Il Tribunale esclude che Break sia riconducibile alla figura di hosting provider delineata dall’art. 16 D. Lgs. 70/2003 (corrispondente all’art. 14 direttiva 2000/31), atteso che: (i) il provider in questione è “una moderna impresa globale”, un “aggregatore” che organizza e mette a disposizione degli utenti contenuti audiovisivi provenienti da diverse fonti; (ii) i contenuti non sono “casualmente immessi dagli utenti ma catalogati ed organizzati in specifiche categorie”; (iii) esiste un “intervento diretto anche nei contenuti”; (iv) la possibilità di scegliere, all’interno del programma, la parte che interessa collegandola ai “video correlati”; (v) esistono dei “termini di servizio” che vietano il caricamento di contenuti lesivi dei diritti d’autore altrui e che prevedono specifiche modalità di denuncia di tali contenuti; (vi) il modello di business attribuisce ai contenuti “un ruolo determinante per il successo pubblicitario e di conseguenza economico” dell’attività di Break.

Vi sono ulteriori elementi che fanno di Break un “sofisticato content provider” (in altri punti definito “hosting attivo”) in quanto essa “seleziona i contenuti mettendoli nella home page della categoria” e “dispone di un editorial team”.

Conclusione: “è evidente l’inapplicabilità in relazione a questa attività dell’art. 16 cit. […] ed invece la conseguente responsabilità in base alle norme comuni. Ciò in armonia con la giurisprudenza ormai consolidata italiana e comunitaria che ha delineato il ruolo attivo dell’ISP [laddove esista] “un pur minimo contributo all’editing del materiale sulla rete lesivo di interessi tutelati”.

  1. La “conoscenza effettiva” dell’illecito da parte del provider

La conoscenza, acquisita “in qualsiasi modo”, della illiceità dei dati fa sorgere la responsabilità civile e risarcitoria dell’ISP.

Perché la conoscenza sia “effettiva” è sufficiente un’indicazione specifica della denominazione dei programmi, tramite diffida o altro mezzo. Nella fattispecie il dies a quo deve partire dalle diffide inviate ante causam per i soli programmi ivi indicati specificamente (“grande fratello”, “striscia la notizia” e “zelig”) e dall’atto di citazione per tutti gli altri; non essendo idonea invece la indicazione generica di “tutti i programmi di RTI”.

Rileva inoltre il fatto che nella fattispecie: (i) trattasi di programmi noti e di successo facilmente individuabili; (ii) oltre che inconfondibilmente riconoscibili per la presenza su tutti del logo delle emittenti.
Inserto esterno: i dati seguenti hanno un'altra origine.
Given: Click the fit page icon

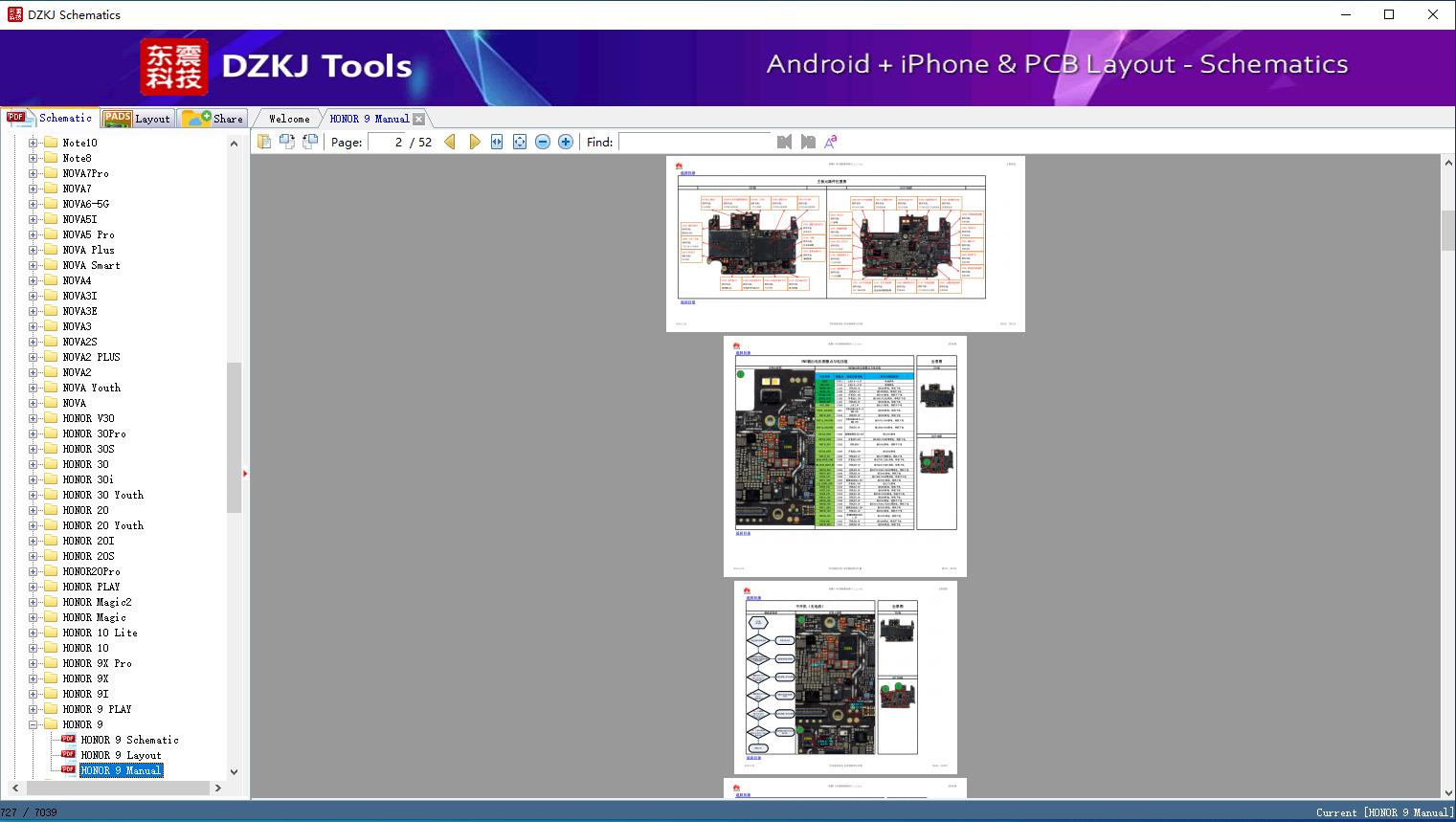Looking at the screenshot, I should pos(520,142).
Conclusione: tutti questi elementi avrebbero dovuto “sollecitare la necessaria attività di verifica e controllo” di Break, “peraltro con gli stessi strumenti informatici utilizzati dagli utenti per la ricerca delle trasmissioni attraverso le parole chiave ed i sistemi” messi a disposizione dalla stessa Break.

  1. La tesi della necessità della specifica indicazione di ogni URL è quindi ormai “insostenibile”

Questo perché oltre a rendere difficile e quasi impossibile ottenere la tutela invocata, è “in contrasto con tutte le direttive europee e le sentenze della Corte di giustizia che, pur affermando l’insussistenza di un obbligo generale di sorveglianza, mai hanno considerato la necessità della specifica e tecnica indicazione degli URL”.

Gli Url “non sono i contenuti ma la loro localizzazione, luoghi ove vengono caricati i video e non i files illeciti” […] Richiedere addirittura la necessità di fornire gli URL significa dunque disapplicare la normativa e la consolidata giurisprudenza europea sul diritto d’autore e vanificarne la tutela, proprio in contrasto con le direttive europee che peraltro vengono in tali decisioni citate come riferimento, dimenticando che si tratta di direttive informate e derivate dal c.d. enforcement (2004/48/CE) che sicuramente non sta ad indicare un indebolimento della tutela ma l’esatto contrario, essendo infatti indirizzata nel suo obiettivo a garantire un alto livello di protezione dei diritti d’autore”.

  1. Risarcimento del danno

Per la quantificazione del danno trova applicazione il criterio di stima del c.d. “prezzo del consenso”. Esso va determinato “in riferimento al modello di business adottato dal titolare del diritto per stabilire quanto sarebbe stato disposto ad accettare per concederne l’uso”; tale valore è influenzato dal c.d. “controllo editoriale” e quindi dalla capacità del titolare di regolare l’utilizzazione e le modalità di sfruttamento dell’opera”. Rilevano nella fattispecie: (i) l’epoca delle violazioni in relazione all’attività delle parti; (ii) le modalità di utilizzazione dei contenuti “pregiati” in questione, che si rivolgevano ad un pubblico giovane ed interessato all’intrattenimento; (iii) il fatto che la stessa Break ha dichiarato di pagare 400 dollari per acquistare un video di tre minuti nel 2008; (iv) la correttezza quindi di una valorizzazione per minuto di emesso; (v) la valorizzazione dei contenuti in internet dovrebbe prevedere un compenso fisso (corrispettivo una tantum) ed uno variabile, in rapporto al successo pubblicitario.

Del risarcimento fanno parte anche “le spese sostenute dal titolare dei diritti per l’accertamento delle violazioni”.